Kategorie: Fußball 1. MannschaftDatum: 02.05.2017
Wir müssen erkennen, wen wir auf die Reise mitnehmen

Trainer und Sportchef Roger Prinzen gab am vergangenen Samstag seinen Einstand beim SV Seligenporten. Hier schildert er seine ersten Eindrücke und gibt einen Einblick in seine Pläne.


Herr Prinzen, Sie sind nach fast einem Jahr Pause erstmals wieder als Trainer an der Seitenlinie gestanden. Was war das für ein Gefühl?

Eines, das ich schon vermisst habe. Spätestens in der zweiten Halbzeit bin ich dann auch richtig ins Coaching reingekommen und war wieder voll in meinem Element.

Sie waren gegen 1860 München II sehr kommunikativ und haben immer wieder auf ihre Spieler eingewirkt. Ist das ihre grundlegende Art, so zu Coachen?

Ja. Wenn ich der Meinung bin, dass Mentalität ins Spiel muss und die Mannschaft Hilfestellung braucht, kann ich schon lauter werden. Ich habe es auch gerne mal etwas ruhiger, aber heute war dies nicht angebracht. In der ersten Halbzeit wäre ich beinahe wieder ins Auto eingestiegen (lacht). Nach der Pause haben wir dann aber richtig Willen gezeigt und sind teilweise auch über unsere Grenzen hinausgegangen. Dies gibt Hoffnung für den Aufbau im nächsten Jahr. Wir müssen erkennen, wen wir auf diese Reise mitnehmen.
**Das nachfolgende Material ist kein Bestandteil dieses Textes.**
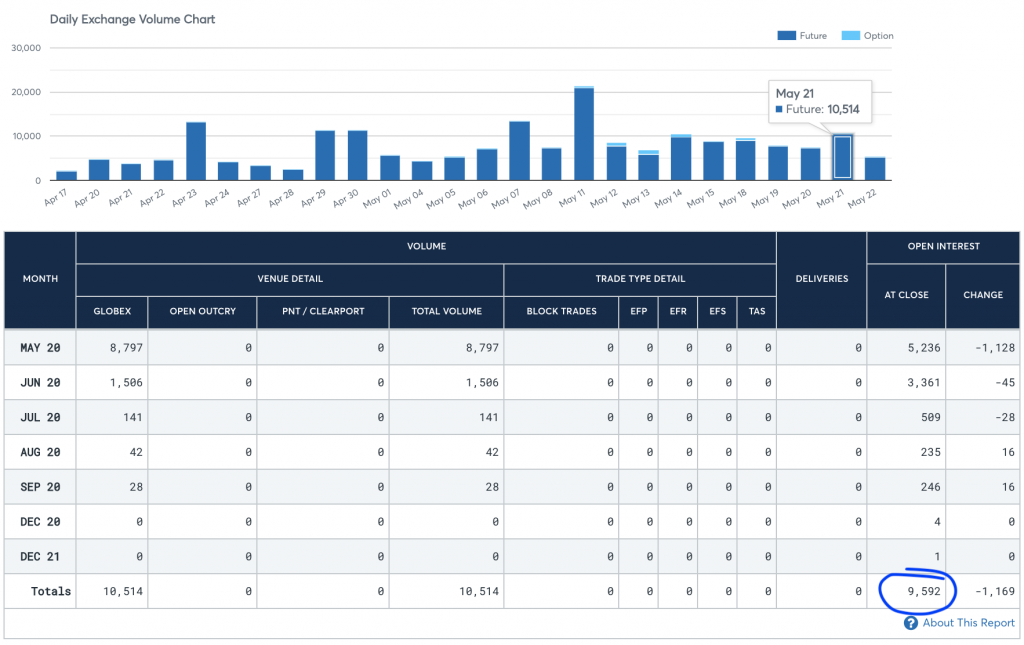The width and height of the screenshot is (1024, 645).
Task: Click the CHANGE column header
Action: (x=982, y=295)
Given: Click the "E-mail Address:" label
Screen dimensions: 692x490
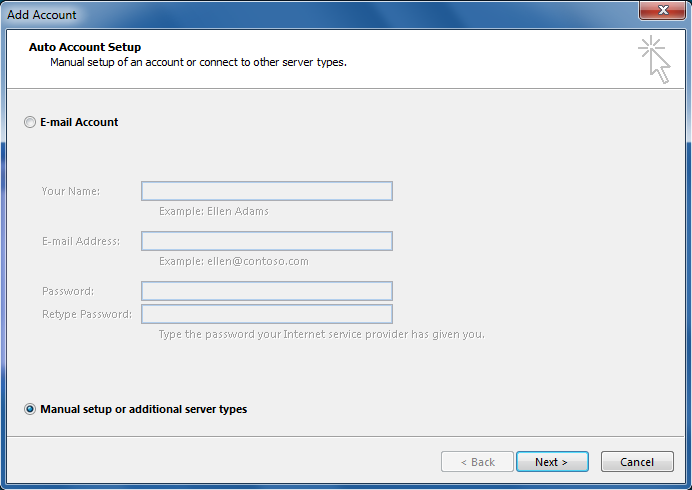Looking at the screenshot, I should 81,241.

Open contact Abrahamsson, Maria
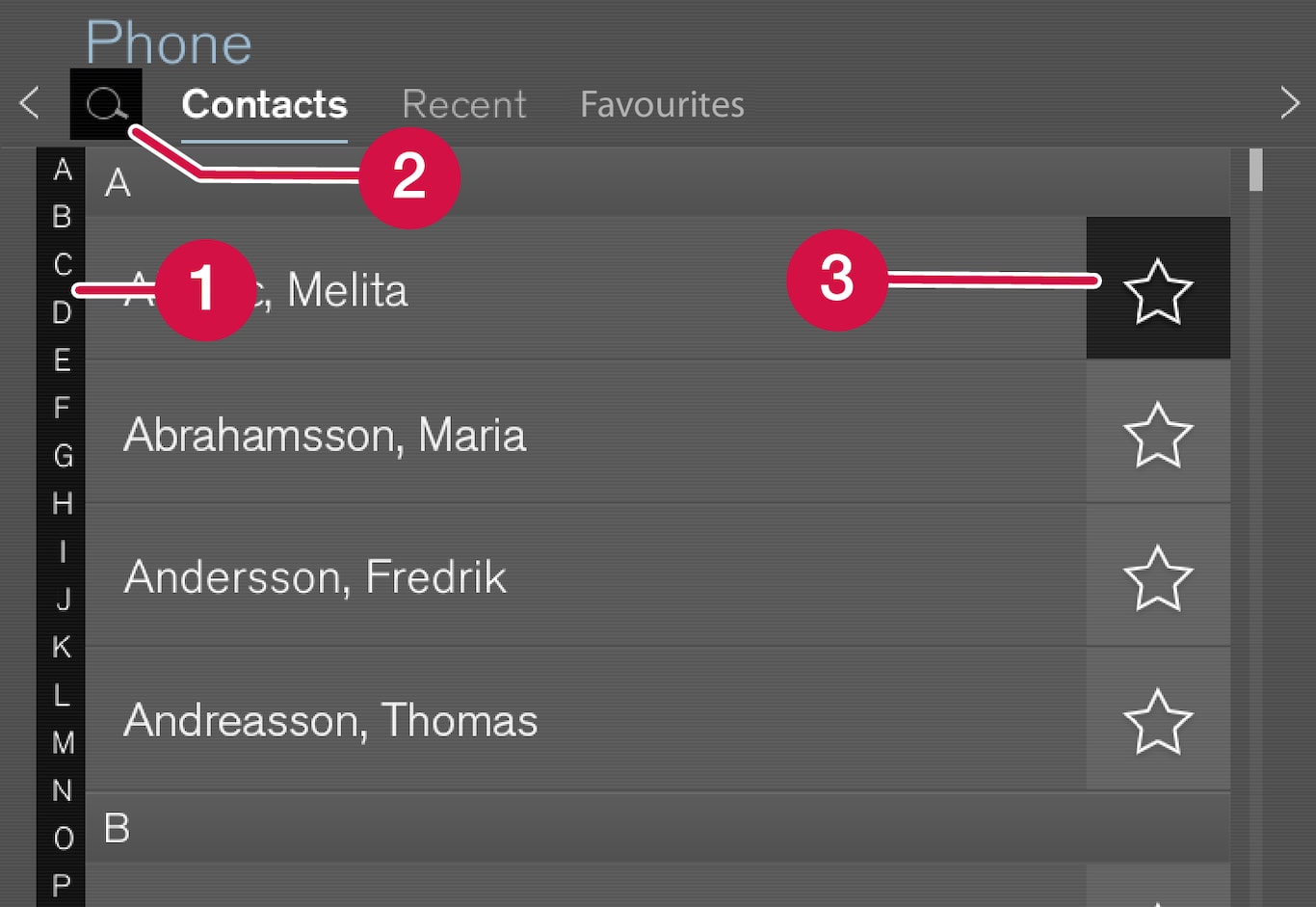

Welche Spielphilosophie haben Sie?

Ich will den Gegner so hoch wie möglich unter Druck setzen und nach der Balleroberung schnell nach vorne spielen. Zudem werden wir  verschiedene Varianten einüben, so dass die Mannschaft auf jedes gegnerische System eine Antwort findet.

Charakterisieren Sie doch bitte Ihren Führungsstil.

Meine Art ist es, Menschen für Prozesse und den damit verbundenen Zielsetzungen zu begeistern. In diesem Zusammenhang habe ich den Anspruch, auch die Mannschaft mit einzubinden, denn ich alleine kann die Ziele nicht erreichen. Wichtig ist zudem, dass  ein Klima mit hoher Eigenmotivation herrscht.

Sie sind Trainer und Sportchef in Personalunion. Was ist der Grund dafür?

Ich wollte einfach mehr Verantwortung übernehmen und diese Möglichkeit wird mir nun geboten. Mit Michael Pfeifer und dem ersten Vorstand Walter Eisl ist es ein sehr gutes Miteinander. Ich glaube, dies ist ein guter Nährboden, um erfolgreich zu sein.